Each line with the string "Open" is to be copied from the records below.

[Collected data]

%%

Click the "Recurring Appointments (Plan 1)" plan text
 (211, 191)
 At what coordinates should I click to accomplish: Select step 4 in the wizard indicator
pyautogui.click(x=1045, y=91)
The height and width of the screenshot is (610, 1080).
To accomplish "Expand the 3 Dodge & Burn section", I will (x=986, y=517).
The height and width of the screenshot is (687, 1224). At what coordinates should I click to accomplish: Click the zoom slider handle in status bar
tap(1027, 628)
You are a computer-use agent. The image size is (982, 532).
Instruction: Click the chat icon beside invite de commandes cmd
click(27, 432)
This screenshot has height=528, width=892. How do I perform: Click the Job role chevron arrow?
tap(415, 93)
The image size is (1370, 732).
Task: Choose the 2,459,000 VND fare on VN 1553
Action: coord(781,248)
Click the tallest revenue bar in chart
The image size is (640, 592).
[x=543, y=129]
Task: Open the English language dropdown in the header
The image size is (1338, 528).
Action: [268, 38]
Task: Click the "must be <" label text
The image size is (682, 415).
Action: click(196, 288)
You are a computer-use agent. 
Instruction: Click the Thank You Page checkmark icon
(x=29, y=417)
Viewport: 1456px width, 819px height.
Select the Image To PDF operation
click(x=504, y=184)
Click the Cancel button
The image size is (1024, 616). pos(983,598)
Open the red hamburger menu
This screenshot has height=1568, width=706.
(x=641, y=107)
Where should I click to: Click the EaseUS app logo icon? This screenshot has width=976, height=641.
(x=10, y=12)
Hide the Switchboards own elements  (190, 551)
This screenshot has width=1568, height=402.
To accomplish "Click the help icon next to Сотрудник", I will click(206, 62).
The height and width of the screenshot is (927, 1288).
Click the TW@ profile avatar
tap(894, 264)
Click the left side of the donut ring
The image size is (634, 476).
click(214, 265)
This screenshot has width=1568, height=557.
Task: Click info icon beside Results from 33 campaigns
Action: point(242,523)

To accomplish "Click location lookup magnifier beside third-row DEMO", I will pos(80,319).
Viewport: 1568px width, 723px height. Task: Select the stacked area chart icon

%%

EXERCISE ANSWER ->
Task: Open the English language dropdown in the header
Open the red hamburger menu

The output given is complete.